Provided data:
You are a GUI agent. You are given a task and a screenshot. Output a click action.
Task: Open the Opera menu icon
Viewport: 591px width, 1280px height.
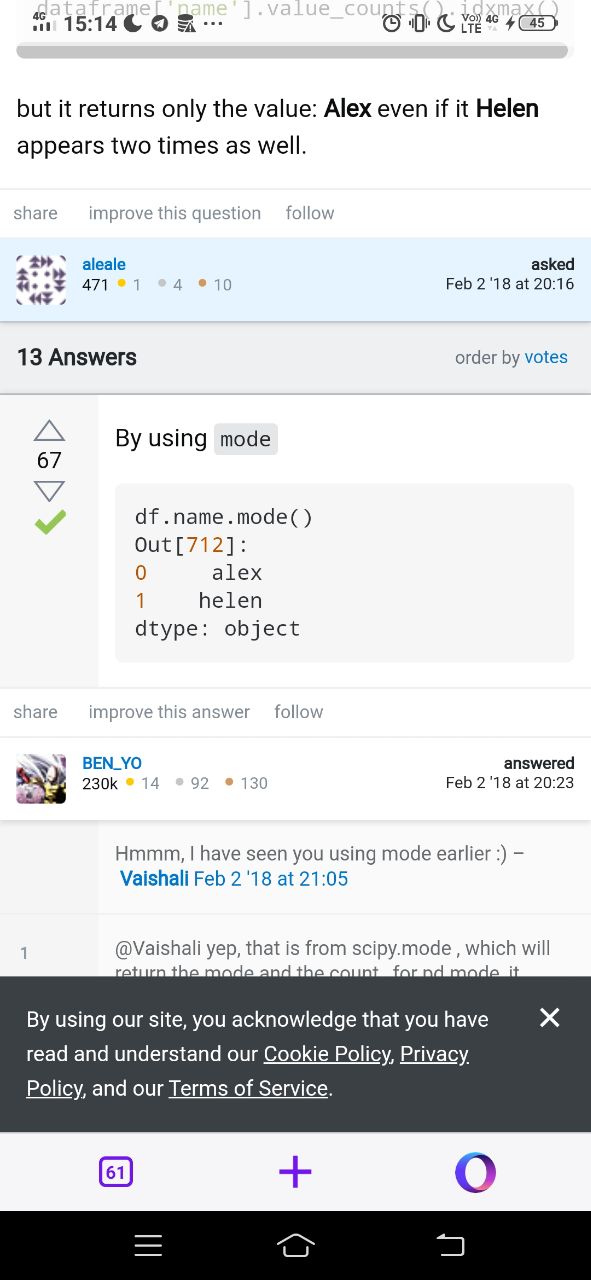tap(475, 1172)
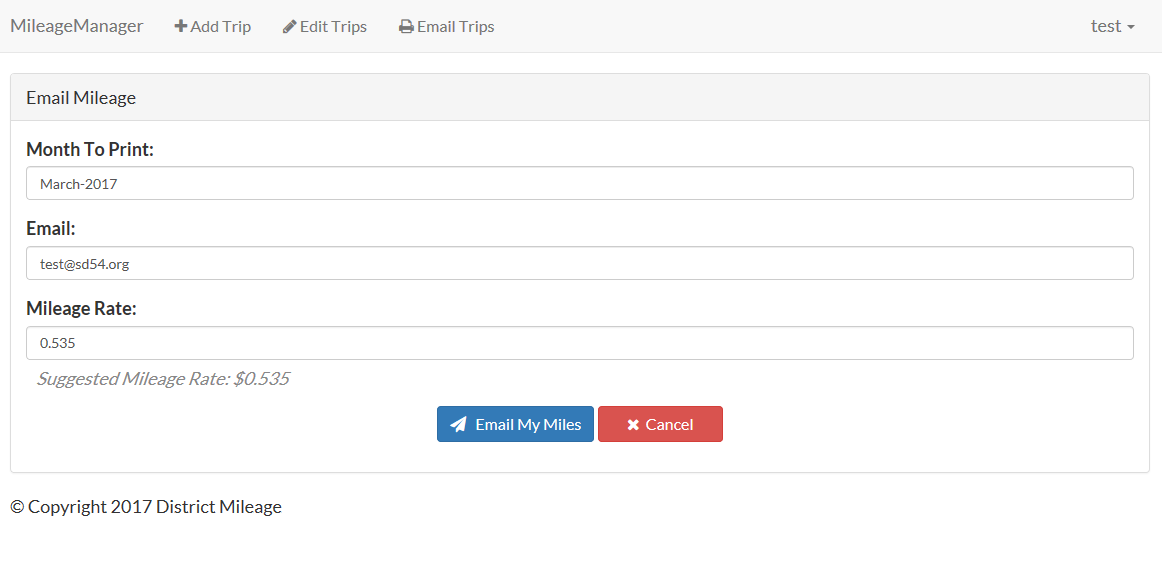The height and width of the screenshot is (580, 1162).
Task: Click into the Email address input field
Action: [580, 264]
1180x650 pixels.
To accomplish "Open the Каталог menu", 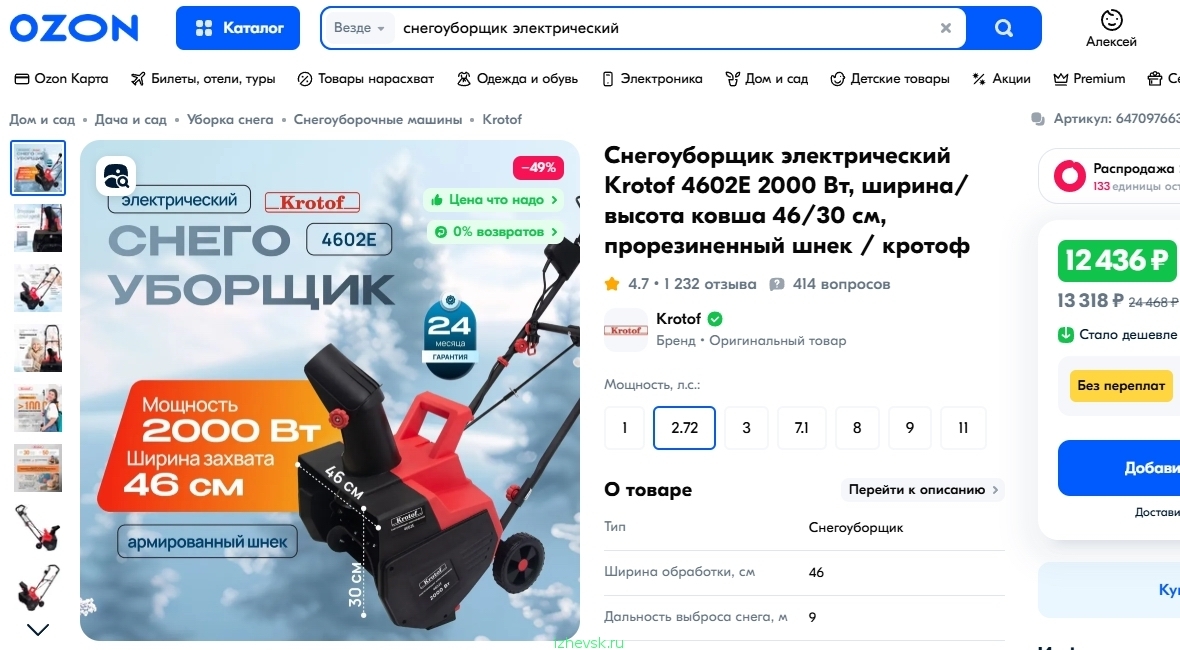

Your instructions:
From the line that contains "Task: Open the Opera menu icon" down to the final line of the entries above, please copy each line exactly, excluding pictures.

Finished exercise:
Task: Open the Opera menu icon
Viewport: 591px width, 1280px height.
tap(475, 1172)
The height and width of the screenshot is (580, 1162).
Task: Click into the Email address input field
Action: [580, 264]
1180x650 pixels.
To accomplish "Open the Каталог menu", 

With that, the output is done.